*** RECORDS ***

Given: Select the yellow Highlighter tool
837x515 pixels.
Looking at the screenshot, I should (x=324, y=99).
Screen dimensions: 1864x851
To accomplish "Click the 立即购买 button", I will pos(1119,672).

*** End of RECORDS ***
*** RECORDS ***

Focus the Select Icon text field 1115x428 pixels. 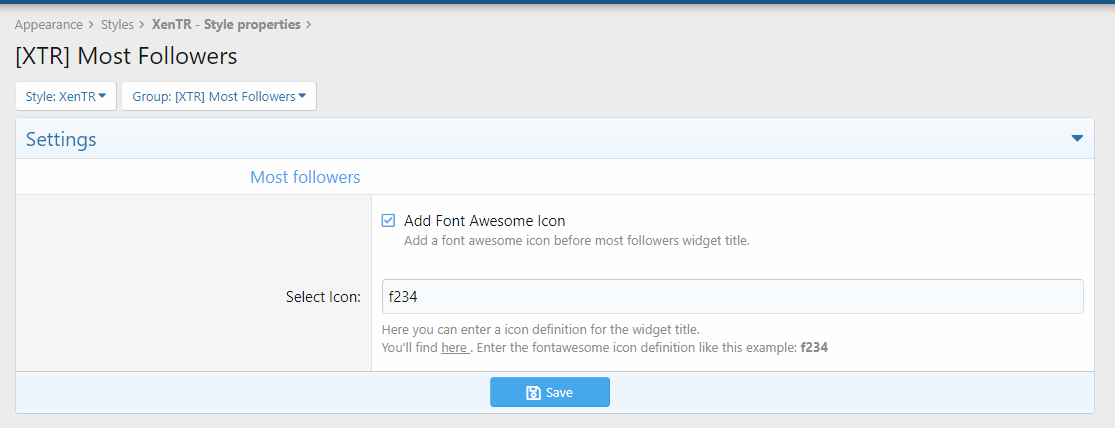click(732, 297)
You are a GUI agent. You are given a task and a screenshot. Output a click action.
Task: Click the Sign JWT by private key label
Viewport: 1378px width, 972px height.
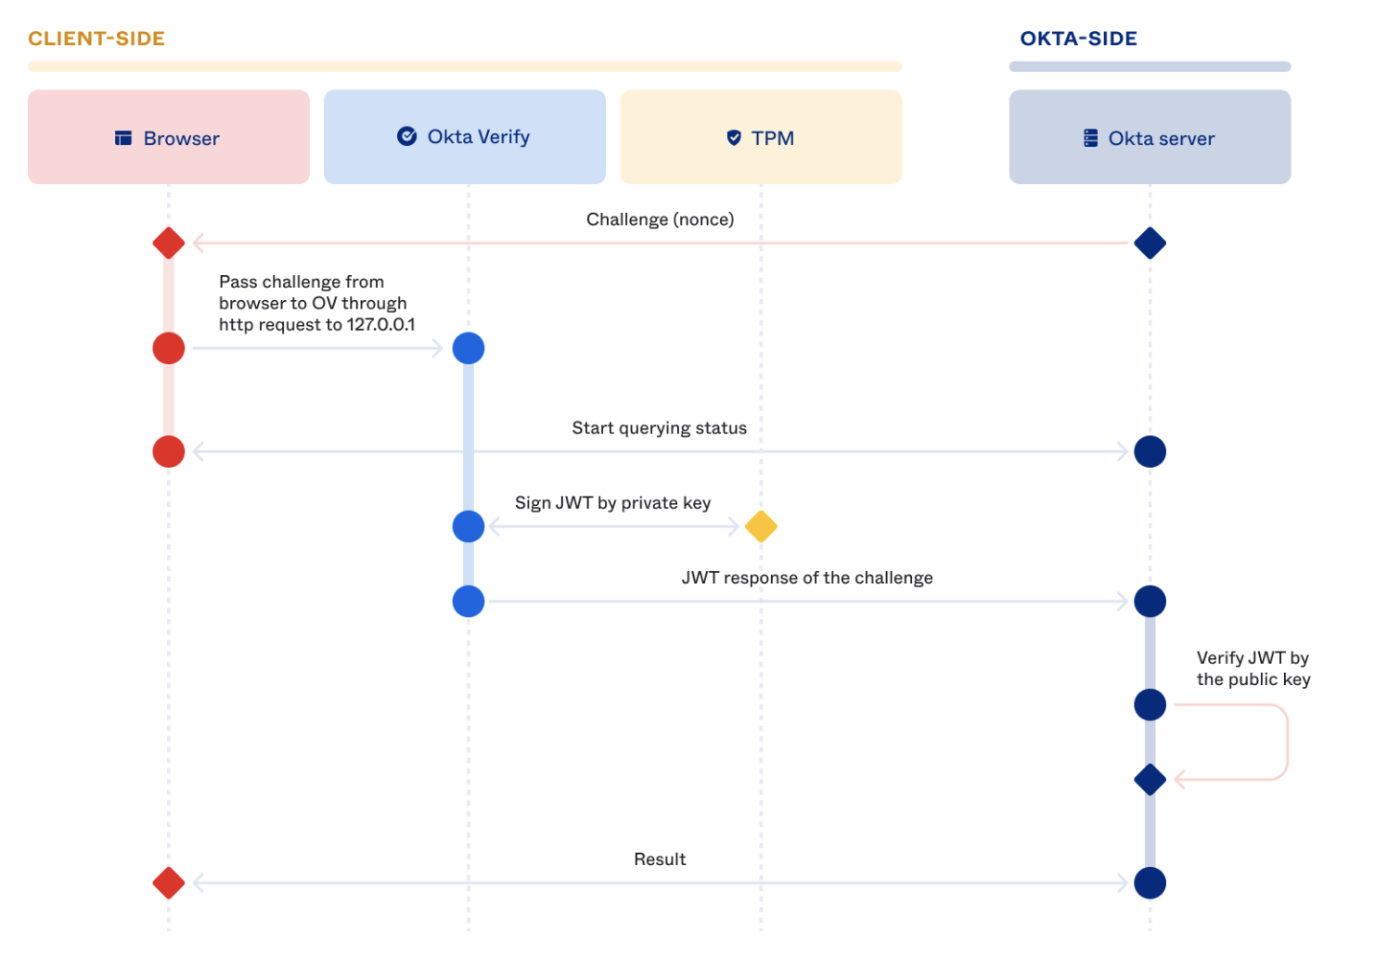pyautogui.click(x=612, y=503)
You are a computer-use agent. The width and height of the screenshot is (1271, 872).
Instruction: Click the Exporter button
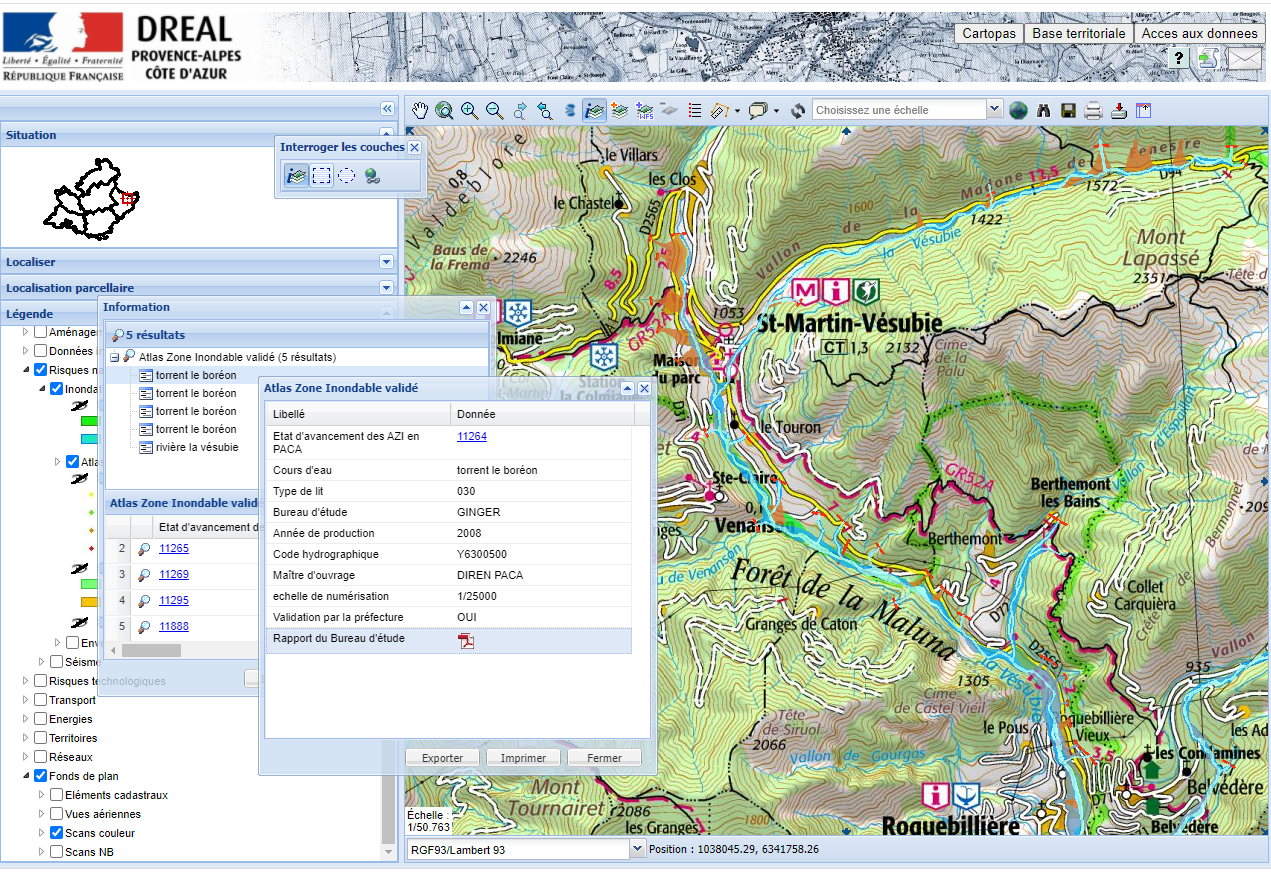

*** End of RECORDS ***

→ YOUR GOAL:
Only one stretch of the listing above is to be duplicated: the lines from the one containing "Viewport: 1378px width, 972px height." through the one containing "Instruction: Click the Exporter button", both included. Copy them exactly, minus the pictures.

→ SOLUTION BELOW:
Viewport: 1378px width, 972px height.
pyautogui.click(x=612, y=503)
You are a computer-use agent. The width and height of the screenshot is (1271, 872).
Instruction: Click the Exporter button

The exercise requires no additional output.